Let's be honest here. This looks like a generic racing game. There are like a million of them out there already. What makes this one so special to throw a hissy fit over it?
See
It was a perfect storm kind of situation. It is being used as the poster child for the Stop Killing Games campaign, because it was announced that the game would be rendered unplayable/shutdown and was a great candidate for pushing back against the 'well we turned the servers off, go fuck yourself' when the game plays perfectly fine without any of the online-only functionality.
 
The only solution I see is to make it mandatory that if a game that requires servers to play shuts down? The company must make the code for running them public to allow private server setup. If that runs afowl of some contract you signed with the voice talent/actor likenesses/music royalties or whatever? Too bad, write a less shitty contract next time when you all know that you will not be running the game in perpetuity.
Music royalties are a completely different can of worms that I doubt they'll ever be willing to tackle since the money behind them is basically infinite. GTA games get periodically stripped of their soundtrack every 5 years when the music licenses run out, yet I don't see anyone suing take2 / Rockstar.
Let's be honest here. This looks like a generic racing game. There are like a million of them out there already. What makes this one so special to throw a hissy fit over it?
Just like everything else Ubisoft have released in the last decade - it's mediocre slop. It's not about the game but the message it sends to the rest of the industry, publishers shouldn't be able to simply shutdown servers and prevent you from playing the game you paid for.
 
I should elaborate a bit more.

The thing that makes WonderWino technically correct is that judges are banal retards.
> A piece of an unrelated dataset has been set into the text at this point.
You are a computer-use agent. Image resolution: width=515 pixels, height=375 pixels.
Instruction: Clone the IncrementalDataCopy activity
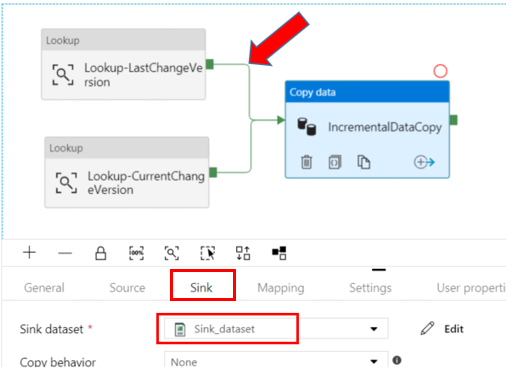tap(364, 162)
What can happen is that, say:

1) The original client logic files are encrypted
2) The server runs on modified client logic files that were decrypted by Person X, then re-encrypted by Person Y, and will only operate with these
3) The IP holder will claim to the judge that Person Z running Private Server A or whoever broke the encryption (see also: Nintendo's bullshit)

3 is what kills private servers and so on, the IP lawyers can basically lie to the judge and won't be called out unless the private server owner has money, simply due to the sheer cost of fighting it out.
 
Why the hell not? Even ignoring offline-only titles, there are 20 year old online games that still are playable and some of them still have the original servers up.
You can still play the first Quake online. Hell, it's possible to play Battlespire's online multiplayer if you really want to.